■ **TASK**
Every entry below should be printed again exactly as it reads.

■ **GIVEN RECORDS**
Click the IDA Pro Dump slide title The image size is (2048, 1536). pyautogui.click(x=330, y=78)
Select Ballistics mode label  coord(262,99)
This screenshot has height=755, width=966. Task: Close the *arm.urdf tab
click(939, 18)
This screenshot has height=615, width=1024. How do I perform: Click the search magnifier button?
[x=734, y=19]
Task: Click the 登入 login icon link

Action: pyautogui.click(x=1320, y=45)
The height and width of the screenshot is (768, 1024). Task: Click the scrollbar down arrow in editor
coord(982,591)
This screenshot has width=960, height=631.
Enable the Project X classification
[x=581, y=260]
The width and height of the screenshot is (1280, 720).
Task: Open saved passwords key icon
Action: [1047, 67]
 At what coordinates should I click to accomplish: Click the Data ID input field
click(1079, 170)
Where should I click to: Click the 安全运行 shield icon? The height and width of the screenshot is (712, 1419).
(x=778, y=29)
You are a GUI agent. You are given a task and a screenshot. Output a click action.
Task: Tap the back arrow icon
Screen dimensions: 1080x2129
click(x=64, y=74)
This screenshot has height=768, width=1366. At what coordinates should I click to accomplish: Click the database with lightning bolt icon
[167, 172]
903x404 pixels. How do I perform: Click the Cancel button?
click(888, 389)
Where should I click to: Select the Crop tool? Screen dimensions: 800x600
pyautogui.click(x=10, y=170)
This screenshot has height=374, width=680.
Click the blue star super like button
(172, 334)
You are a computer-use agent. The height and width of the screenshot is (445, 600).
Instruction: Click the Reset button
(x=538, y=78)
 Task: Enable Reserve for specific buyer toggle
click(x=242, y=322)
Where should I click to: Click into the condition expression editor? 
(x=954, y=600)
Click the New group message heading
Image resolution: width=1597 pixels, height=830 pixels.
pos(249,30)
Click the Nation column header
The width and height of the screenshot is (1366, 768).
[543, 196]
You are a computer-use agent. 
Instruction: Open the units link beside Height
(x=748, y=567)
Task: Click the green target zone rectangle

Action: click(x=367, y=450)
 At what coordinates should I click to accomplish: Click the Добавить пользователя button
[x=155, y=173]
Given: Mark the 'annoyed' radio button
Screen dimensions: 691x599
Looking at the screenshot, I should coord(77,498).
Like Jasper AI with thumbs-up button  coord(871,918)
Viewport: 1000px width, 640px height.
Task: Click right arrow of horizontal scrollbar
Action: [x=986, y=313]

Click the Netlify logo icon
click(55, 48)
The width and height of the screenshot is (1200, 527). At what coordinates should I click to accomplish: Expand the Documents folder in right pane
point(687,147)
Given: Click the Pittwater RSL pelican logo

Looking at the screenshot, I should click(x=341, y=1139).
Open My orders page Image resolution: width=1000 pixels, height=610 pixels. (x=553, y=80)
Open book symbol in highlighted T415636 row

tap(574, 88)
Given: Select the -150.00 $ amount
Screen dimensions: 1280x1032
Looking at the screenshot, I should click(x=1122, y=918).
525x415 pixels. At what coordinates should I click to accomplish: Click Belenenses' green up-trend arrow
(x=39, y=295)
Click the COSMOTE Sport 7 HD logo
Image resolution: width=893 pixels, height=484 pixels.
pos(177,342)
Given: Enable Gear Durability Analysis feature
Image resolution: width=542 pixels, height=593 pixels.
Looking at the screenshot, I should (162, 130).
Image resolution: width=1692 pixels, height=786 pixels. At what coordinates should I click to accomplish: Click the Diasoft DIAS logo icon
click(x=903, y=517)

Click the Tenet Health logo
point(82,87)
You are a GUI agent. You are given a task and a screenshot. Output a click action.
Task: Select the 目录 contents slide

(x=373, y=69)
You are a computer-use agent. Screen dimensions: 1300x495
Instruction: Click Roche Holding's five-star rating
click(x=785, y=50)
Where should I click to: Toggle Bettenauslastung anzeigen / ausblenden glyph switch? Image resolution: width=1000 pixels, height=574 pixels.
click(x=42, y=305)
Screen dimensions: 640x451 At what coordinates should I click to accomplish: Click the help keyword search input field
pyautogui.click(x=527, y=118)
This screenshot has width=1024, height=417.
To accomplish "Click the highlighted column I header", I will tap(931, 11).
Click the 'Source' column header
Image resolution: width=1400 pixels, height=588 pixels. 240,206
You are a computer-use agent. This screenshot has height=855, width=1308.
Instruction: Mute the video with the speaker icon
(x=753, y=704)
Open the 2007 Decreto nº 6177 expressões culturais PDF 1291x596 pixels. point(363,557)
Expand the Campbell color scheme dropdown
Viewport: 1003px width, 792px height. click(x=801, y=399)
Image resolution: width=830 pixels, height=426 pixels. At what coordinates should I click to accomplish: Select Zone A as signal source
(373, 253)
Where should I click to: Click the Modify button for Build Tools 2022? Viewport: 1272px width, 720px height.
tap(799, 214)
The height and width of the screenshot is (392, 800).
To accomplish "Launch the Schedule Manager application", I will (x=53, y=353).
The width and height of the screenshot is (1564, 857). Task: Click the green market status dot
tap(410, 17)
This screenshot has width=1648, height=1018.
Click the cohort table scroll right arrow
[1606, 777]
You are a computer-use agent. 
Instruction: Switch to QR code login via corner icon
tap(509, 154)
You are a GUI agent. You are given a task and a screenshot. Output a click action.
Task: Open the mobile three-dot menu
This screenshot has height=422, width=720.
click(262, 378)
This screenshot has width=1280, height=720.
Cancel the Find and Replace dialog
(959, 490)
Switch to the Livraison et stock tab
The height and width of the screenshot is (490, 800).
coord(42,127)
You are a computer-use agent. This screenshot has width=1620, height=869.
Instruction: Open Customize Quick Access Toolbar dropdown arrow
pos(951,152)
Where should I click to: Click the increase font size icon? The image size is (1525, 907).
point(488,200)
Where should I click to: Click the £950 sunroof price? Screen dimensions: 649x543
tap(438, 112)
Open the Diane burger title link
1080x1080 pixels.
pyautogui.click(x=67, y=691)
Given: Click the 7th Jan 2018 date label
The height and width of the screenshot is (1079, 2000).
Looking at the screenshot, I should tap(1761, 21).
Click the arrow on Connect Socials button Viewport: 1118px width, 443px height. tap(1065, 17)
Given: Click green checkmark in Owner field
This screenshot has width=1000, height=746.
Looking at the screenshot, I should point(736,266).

■ **YOUR SOLUTION**
Click the IDA Pro Dump slide title The image size is (2048, 1536). pyautogui.click(x=330, y=78)
Select Ballistics mode label  coord(262,99)
This screenshot has height=755, width=966. Task: Close the *arm.urdf tab
click(939, 18)
This screenshot has height=615, width=1024. How do I perform: Click the search magnifier button?
[x=734, y=19]
Task: Click the 登入 login icon link

Action: pyautogui.click(x=1320, y=45)
The height and width of the screenshot is (768, 1024). Task: Click the scrollbar down arrow in editor
coord(982,591)
This screenshot has width=960, height=631.
Enable the Project X classification
[x=581, y=260]
The width and height of the screenshot is (1280, 720).
Task: Open saved passwords key icon
Action: [1047, 67]
 At what coordinates should I click to accomplish: Click the Data ID input field
click(1079, 170)
Where should I click to: Click the 安全运行 shield icon? The height and width of the screenshot is (712, 1419).
(x=778, y=29)
You are a GUI agent. You are given a task and a screenshot. Output a click action.
Task: Tap the back arrow icon
Screen dimensions: 1080x2129
click(x=64, y=74)
This screenshot has height=768, width=1366. At what coordinates should I click to accomplish: Click the database with lightning bolt icon
[167, 172]
903x404 pixels. How do I perform: Click the Cancel button?
click(888, 389)
Where should I click to: Select the Crop tool? Screen dimensions: 800x600
pyautogui.click(x=10, y=170)
This screenshot has height=374, width=680.
Click the blue star super like button
(172, 334)
You are a computer-use agent. The height and width of the screenshot is (445, 600).
Instruction: Click the Reset button
(x=538, y=78)
 Task: Enable Reserve for specific buyer toggle
click(x=242, y=322)
Where should I click to: Click into the condition expression editor? 
(x=954, y=600)
Click the New group message heading
Image resolution: width=1597 pixels, height=830 pixels.
pos(249,30)
Click the Nation column header
The width and height of the screenshot is (1366, 768).
[543, 196]
You are a computer-use agent. 
Instruction: Open the units link beside Height
(x=748, y=567)
Task: Click the green target zone rectangle

Action: click(x=367, y=450)
 At what coordinates should I click to accomplish: Click the Добавить пользователя button
[x=155, y=173]
Given: Mark the 'annoyed' radio button
Screen dimensions: 691x599
Looking at the screenshot, I should coord(77,498).
Like Jasper AI with thumbs-up button  coord(871,918)
Viewport: 1000px width, 640px height.
Task: Click right arrow of horizontal scrollbar
Action: [x=986, y=313]

Click the Netlify logo icon
click(55, 48)
The width and height of the screenshot is (1200, 527). At what coordinates should I click to accomplish: Expand the Documents folder in right pane
point(687,147)
Given: Click the Pittwater RSL pelican logo

Looking at the screenshot, I should click(x=341, y=1139).
Open My orders page Image resolution: width=1000 pixels, height=610 pixels. (x=553, y=80)
Open book symbol in highlighted T415636 row

tap(574, 88)
Given: Select the -150.00 $ amount
Screen dimensions: 1280x1032
Looking at the screenshot, I should click(x=1122, y=918).
525x415 pixels. At what coordinates should I click to accomplish: Click Belenenses' green up-trend arrow
(x=39, y=295)
Click the COSMOTE Sport 7 HD logo
Image resolution: width=893 pixels, height=484 pixels.
pos(177,342)
Given: Enable Gear Durability Analysis feature
Image resolution: width=542 pixels, height=593 pixels.
Looking at the screenshot, I should (162, 130).
Image resolution: width=1692 pixels, height=786 pixels. At what coordinates should I click to accomplish: Click the Diasoft DIAS logo icon
click(x=903, y=517)

Click the Tenet Health logo
point(82,87)
You are a GUI agent. You are given a task and a screenshot. Output a click action.
Task: Select the 目录 contents slide

(x=373, y=69)
You are a computer-use agent. Screen dimensions: 1300x495
Instruction: Click Roche Holding's five-star rating
click(x=785, y=50)
Where should I click to: Toggle Bettenauslastung anzeigen / ausblenden glyph switch? Image resolution: width=1000 pixels, height=574 pixels.
click(x=42, y=305)
Screen dimensions: 640x451 At what coordinates should I click to accomplish: Click the help keyword search input field
pyautogui.click(x=527, y=118)
This screenshot has width=1024, height=417.
To accomplish "Click the highlighted column I header", I will tap(931, 11).
Click the 'Source' column header
Image resolution: width=1400 pixels, height=588 pixels. 240,206
You are a computer-use agent. This screenshot has height=855, width=1308.
Instruction: Mute the video with the speaker icon
(x=753, y=704)
Open the 2007 Decreto nº 6177 expressões culturais PDF 1291x596 pixels. point(363,557)
Expand the Campbell color scheme dropdown
Viewport: 1003px width, 792px height. click(x=801, y=399)
Image resolution: width=830 pixels, height=426 pixels. At what coordinates should I click to accomplish: Select Zone A as signal source
(373, 253)
Where should I click to: Click the Modify button for Build Tools 2022? Viewport: 1272px width, 720px height.
tap(799, 214)
The height and width of the screenshot is (392, 800).
To accomplish "Launch the Schedule Manager application", I will (x=53, y=353).
The width and height of the screenshot is (1564, 857). Task: Click the green market status dot
tap(410, 17)
This screenshot has width=1648, height=1018.
Click the cohort table scroll right arrow
[1606, 777]
You are a computer-use agent. 
Instruction: Switch to QR code login via corner icon
tap(509, 154)
You are a GUI agent. You are given a task and a screenshot. Output a click action.
Task: Open the mobile three-dot menu
This screenshot has height=422, width=720.
click(262, 378)
This screenshot has width=1280, height=720.
Cancel the Find and Replace dialog
(959, 490)
Switch to the Livraison et stock tab
The height and width of the screenshot is (490, 800).
coord(42,127)
You are a computer-use agent. This screenshot has width=1620, height=869.
Instruction: Open Customize Quick Access Toolbar dropdown arrow
pos(951,152)
Where should I click to: Click the increase font size icon? The image size is (1525, 907).
point(488,200)
Where should I click to: Click the £950 sunroof price? Screen dimensions: 649x543
tap(438, 112)
Open the Diane burger title link
1080x1080 pixels.
pyautogui.click(x=67, y=691)
Given: Click the 7th Jan 2018 date label
The height and width of the screenshot is (1079, 2000).
Looking at the screenshot, I should tap(1761, 21).
Click the arrow on Connect Socials button Viewport: 1118px width, 443px height. tap(1065, 17)
Given: Click green checkmark in Owner field
This screenshot has width=1000, height=746.
Looking at the screenshot, I should point(736,266).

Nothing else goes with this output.